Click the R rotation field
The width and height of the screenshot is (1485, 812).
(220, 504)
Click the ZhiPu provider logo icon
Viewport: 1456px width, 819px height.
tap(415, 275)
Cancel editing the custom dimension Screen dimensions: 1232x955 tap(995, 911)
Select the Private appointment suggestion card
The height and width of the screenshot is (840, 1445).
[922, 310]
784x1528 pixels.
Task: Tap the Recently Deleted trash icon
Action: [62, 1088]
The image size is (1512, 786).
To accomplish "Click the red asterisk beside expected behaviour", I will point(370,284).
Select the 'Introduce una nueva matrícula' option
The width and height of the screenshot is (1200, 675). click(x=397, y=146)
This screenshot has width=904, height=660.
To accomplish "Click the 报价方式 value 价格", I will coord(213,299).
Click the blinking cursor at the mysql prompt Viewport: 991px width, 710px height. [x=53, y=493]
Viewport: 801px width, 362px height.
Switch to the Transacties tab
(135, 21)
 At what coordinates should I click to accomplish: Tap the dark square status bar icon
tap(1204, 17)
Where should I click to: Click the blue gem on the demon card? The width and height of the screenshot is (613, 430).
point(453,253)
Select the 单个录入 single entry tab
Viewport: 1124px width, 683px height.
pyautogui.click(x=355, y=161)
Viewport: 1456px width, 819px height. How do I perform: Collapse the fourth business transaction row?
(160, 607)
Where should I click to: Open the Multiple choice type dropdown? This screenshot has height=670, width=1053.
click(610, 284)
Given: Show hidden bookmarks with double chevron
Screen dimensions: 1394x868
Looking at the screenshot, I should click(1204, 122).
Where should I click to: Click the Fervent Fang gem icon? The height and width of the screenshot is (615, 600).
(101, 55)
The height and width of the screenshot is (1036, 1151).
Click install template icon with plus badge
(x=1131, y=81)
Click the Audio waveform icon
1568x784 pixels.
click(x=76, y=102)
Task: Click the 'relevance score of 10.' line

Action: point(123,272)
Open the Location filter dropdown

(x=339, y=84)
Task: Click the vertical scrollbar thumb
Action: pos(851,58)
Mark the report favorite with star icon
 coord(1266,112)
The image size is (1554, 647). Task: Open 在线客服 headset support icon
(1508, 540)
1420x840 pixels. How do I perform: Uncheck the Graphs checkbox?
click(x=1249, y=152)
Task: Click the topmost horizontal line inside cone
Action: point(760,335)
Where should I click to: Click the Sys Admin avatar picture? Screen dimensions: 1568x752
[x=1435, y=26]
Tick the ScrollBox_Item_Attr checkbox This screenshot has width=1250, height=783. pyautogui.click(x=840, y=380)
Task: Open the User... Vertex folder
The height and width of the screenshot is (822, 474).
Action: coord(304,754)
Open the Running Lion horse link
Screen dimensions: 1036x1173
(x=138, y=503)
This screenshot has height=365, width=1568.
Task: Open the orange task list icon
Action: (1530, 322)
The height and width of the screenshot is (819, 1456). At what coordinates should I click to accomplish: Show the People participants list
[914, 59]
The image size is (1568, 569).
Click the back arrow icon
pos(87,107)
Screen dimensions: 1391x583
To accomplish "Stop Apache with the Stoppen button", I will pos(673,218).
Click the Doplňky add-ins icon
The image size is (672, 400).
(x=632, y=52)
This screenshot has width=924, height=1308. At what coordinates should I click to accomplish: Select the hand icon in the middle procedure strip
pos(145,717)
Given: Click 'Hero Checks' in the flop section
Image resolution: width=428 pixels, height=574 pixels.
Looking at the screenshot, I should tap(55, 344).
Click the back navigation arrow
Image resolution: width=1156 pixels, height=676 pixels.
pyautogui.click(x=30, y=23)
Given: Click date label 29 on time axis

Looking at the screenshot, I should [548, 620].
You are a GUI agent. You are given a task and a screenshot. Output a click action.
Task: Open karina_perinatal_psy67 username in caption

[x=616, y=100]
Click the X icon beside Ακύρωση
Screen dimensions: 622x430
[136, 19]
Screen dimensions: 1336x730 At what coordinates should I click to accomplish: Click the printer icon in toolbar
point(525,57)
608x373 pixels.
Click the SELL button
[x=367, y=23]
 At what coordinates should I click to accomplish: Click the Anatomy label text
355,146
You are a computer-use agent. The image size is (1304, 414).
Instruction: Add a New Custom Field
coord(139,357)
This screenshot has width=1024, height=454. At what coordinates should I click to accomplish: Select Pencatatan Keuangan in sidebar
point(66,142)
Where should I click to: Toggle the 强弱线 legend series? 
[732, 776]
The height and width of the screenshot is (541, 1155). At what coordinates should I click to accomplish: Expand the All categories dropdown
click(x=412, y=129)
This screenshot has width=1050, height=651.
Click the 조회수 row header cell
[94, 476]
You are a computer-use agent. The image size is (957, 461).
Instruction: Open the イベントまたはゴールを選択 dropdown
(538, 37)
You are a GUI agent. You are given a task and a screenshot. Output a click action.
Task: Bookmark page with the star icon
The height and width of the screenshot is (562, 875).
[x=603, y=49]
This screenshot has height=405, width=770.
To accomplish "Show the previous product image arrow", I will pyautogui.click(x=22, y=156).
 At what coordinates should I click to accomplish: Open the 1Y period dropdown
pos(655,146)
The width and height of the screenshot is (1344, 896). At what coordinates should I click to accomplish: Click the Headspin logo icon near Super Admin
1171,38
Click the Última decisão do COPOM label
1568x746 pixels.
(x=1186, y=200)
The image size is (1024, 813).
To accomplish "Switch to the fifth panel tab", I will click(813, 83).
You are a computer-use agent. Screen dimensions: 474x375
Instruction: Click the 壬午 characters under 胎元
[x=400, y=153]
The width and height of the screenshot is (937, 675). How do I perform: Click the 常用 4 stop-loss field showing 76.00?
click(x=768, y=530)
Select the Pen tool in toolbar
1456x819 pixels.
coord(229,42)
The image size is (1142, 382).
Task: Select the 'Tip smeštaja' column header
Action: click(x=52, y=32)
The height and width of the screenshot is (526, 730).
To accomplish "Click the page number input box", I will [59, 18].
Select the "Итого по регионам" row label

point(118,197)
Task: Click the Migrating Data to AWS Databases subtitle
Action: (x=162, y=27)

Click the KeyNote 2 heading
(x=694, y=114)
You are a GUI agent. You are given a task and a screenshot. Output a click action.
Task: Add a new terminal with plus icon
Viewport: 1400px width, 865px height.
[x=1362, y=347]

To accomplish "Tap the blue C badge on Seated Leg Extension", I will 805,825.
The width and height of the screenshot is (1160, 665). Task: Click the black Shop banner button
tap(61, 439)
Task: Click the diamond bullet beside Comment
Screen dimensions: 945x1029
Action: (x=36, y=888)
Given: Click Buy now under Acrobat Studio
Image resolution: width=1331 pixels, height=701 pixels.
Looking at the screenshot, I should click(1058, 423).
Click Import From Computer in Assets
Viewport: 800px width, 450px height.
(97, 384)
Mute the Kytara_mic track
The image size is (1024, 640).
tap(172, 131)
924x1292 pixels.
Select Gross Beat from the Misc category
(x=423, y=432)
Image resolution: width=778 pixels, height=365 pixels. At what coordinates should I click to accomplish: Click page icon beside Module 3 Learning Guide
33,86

• **TO DO**: Copy all of the lines above, substituting "Where do I click to" for every "Where should I click to" and changing nothing else.

• **OUTPUT**:
Click the R rotation field
The width and height of the screenshot is (1485, 812).
(220, 504)
Click the ZhiPu provider logo icon
Viewport: 1456px width, 819px height.
tap(415, 275)
Cancel editing the custom dimension Screen dimensions: 1232x955 tap(995, 911)
Select the Private appointment suggestion card
The height and width of the screenshot is (840, 1445).
[922, 310]
784x1528 pixels.
Task: Tap the Recently Deleted trash icon
Action: [62, 1088]
The image size is (1512, 786).
To accomplish "Click the red asterisk beside expected behaviour", I will point(370,284).
Select the 'Introduce una nueva matrícula' option
The width and height of the screenshot is (1200, 675). click(x=397, y=146)
This screenshot has width=904, height=660.
To accomplish "Click the 报价方式 value 价格", I will coord(213,299).
Click the blinking cursor at the mysql prompt Viewport: 991px width, 710px height. [x=53, y=493]
Viewport: 801px width, 362px height.
Switch to the Transacties tab
(135, 21)
 At what coordinates should I click to accomplish: Tap the dark square status bar icon
tap(1204, 17)
Where do I click to: Click the blue gem on the demon card? The width and height of the screenshot is (613, 430).
point(453,253)
Select the 单个录入 single entry tab
Viewport: 1124px width, 683px height.
pyautogui.click(x=355, y=161)
Viewport: 1456px width, 819px height. How do I perform: Collapse the fourth business transaction row?
(160, 607)
Where do I click to: Open the Multiple choice type dropdown? This screenshot has height=670, width=1053.
click(610, 284)
Given: Show hidden bookmarks with double chevron
Screen dimensions: 1394x868
Looking at the screenshot, I should click(1204, 122).
Where do I click to: Click the Fervent Fang gem icon? The height and width of the screenshot is (615, 600).
(101, 55)
The height and width of the screenshot is (1036, 1151).
Click install template icon with plus badge
(x=1131, y=81)
Click the Audio waveform icon
1568x784 pixels.
click(x=76, y=102)
Task: Click the 'relevance score of 10.' line

Action: point(123,272)
Open the Location filter dropdown

(x=339, y=84)
Task: Click the vertical scrollbar thumb
Action: pos(851,58)
Mark the report favorite with star icon
 coord(1266,112)
The image size is (1554, 647). Task: Open 在线客服 headset support icon
(1508, 540)
1420x840 pixels. How do I perform: Uncheck the Graphs checkbox?
click(x=1249, y=152)
Task: Click the topmost horizontal line inside cone
Action: point(760,335)
Where do I click to: Click the Sys Admin avatar picture? Screen dimensions: 1568x752
[x=1435, y=26]
Tick the ScrollBox_Item_Attr checkbox This screenshot has width=1250, height=783. pyautogui.click(x=840, y=380)
Task: Open the User... Vertex folder
The height and width of the screenshot is (822, 474).
Action: coord(304,754)
Open the Running Lion horse link
Screen dimensions: 1036x1173
(x=138, y=503)
This screenshot has height=365, width=1568.
Task: Open the orange task list icon
Action: (1530, 322)
The height and width of the screenshot is (819, 1456). At what coordinates should I click to accomplish: Show the People participants list
[914, 59]
The image size is (1568, 569).
Click the back arrow icon
pos(87,107)
Screen dimensions: 1391x583
To accomplish "Stop Apache with the Stoppen button", I will pos(673,218).
Click the Doplňky add-ins icon
The image size is (672, 400).
(x=632, y=52)
This screenshot has width=924, height=1308. At what coordinates should I click to accomplish: Select the hand icon in the middle procedure strip
pos(145,717)
Given: Click 'Hero Checks' in the flop section
Image resolution: width=428 pixels, height=574 pixels.
Looking at the screenshot, I should tap(55, 344).
Click the back navigation arrow
Image resolution: width=1156 pixels, height=676 pixels.
pyautogui.click(x=30, y=23)
Given: Click date label 29 on time axis

Looking at the screenshot, I should [548, 620].
You are a GUI agent. You are given a task and a screenshot. Output a click action.
Task: Open karina_perinatal_psy67 username in caption

[x=616, y=100]
Click the X icon beside Ακύρωση
Screen dimensions: 622x430
[136, 19]
Screen dimensions: 1336x730 At what coordinates should I click to accomplish: Click the printer icon in toolbar
point(525,57)
608x373 pixels.
Click the SELL button
[x=367, y=23]
 At what coordinates should I click to accomplish: Click the Anatomy label text
355,146
You are a computer-use agent. The image size is (1304, 414).
Instruction: Add a New Custom Field
coord(139,357)
This screenshot has width=1024, height=454. At what coordinates should I click to accomplish: Select Pencatatan Keuangan in sidebar
point(66,142)
Where do I click to: Toggle the 强弱线 legend series? 
[732, 776]
The height and width of the screenshot is (541, 1155). At what coordinates should I click to accomplish: Expand the All categories dropdown
click(x=412, y=129)
This screenshot has width=1050, height=651.
Click the 조회수 row header cell
[94, 476]
You are a computer-use agent. The image size is (957, 461).
Instruction: Open the イベントまたはゴールを選択 dropdown
(538, 37)
You are a GUI agent. You are given a task and a screenshot. Output a click action.
Task: Bookmark page with the star icon
The height and width of the screenshot is (562, 875).
[x=603, y=49]
This screenshot has height=405, width=770.
To accomplish "Show the previous product image arrow", I will pyautogui.click(x=22, y=156).
 At what coordinates should I click to accomplish: Open the 1Y period dropdown
pos(655,146)
The width and height of the screenshot is (1344, 896). At what coordinates should I click to accomplish: Click the Headspin logo icon near Super Admin
1171,38
Click the Última decisão do COPOM label
1568x746 pixels.
(x=1186, y=200)
The image size is (1024, 813).
To accomplish "Switch to the fifth panel tab", I will click(813, 83).
You are a computer-use agent. Screen dimensions: 474x375
Instruction: Click the 壬午 characters under 胎元
[x=400, y=153]
The width and height of the screenshot is (937, 675). How do I perform: Click the 常用 4 stop-loss field showing 76.00?
click(x=768, y=530)
Select the Pen tool in toolbar
1456x819 pixels.
coord(229,42)
The image size is (1142, 382).
Task: Select the 'Tip smeštaja' column header
Action: click(x=52, y=32)
The height and width of the screenshot is (526, 730).
To accomplish "Click the page number input box", I will [59, 18].
Select the "Итого по регионам" row label

point(118,197)
Task: Click the Migrating Data to AWS Databases subtitle
Action: (x=162, y=27)

Click the KeyNote 2 heading
(x=694, y=114)
You are a GUI agent. You are given a task and a screenshot. Output a click action.
Task: Add a new terminal with plus icon
Viewport: 1400px width, 865px height.
[x=1362, y=347]

To accomplish "Tap the blue C badge on Seated Leg Extension", I will 805,825.
The width and height of the screenshot is (1160, 665). Task: Click the black Shop banner button
tap(61, 439)
Task: Click the diamond bullet beside Comment
Screen dimensions: 945x1029
Action: (x=36, y=888)
Given: Click Buy now under Acrobat Studio
Image resolution: width=1331 pixels, height=701 pixels.
Looking at the screenshot, I should click(1058, 423).
Click Import From Computer in Assets
Viewport: 800px width, 450px height.
(97, 384)
Mute the Kytara_mic track
The image size is (1024, 640).
tap(172, 131)
924x1292 pixels.
Select Gross Beat from the Misc category
(x=423, y=432)
Image resolution: width=778 pixels, height=365 pixels. At what coordinates should I click to accomplish: Click page icon beside Module 3 Learning Guide
33,86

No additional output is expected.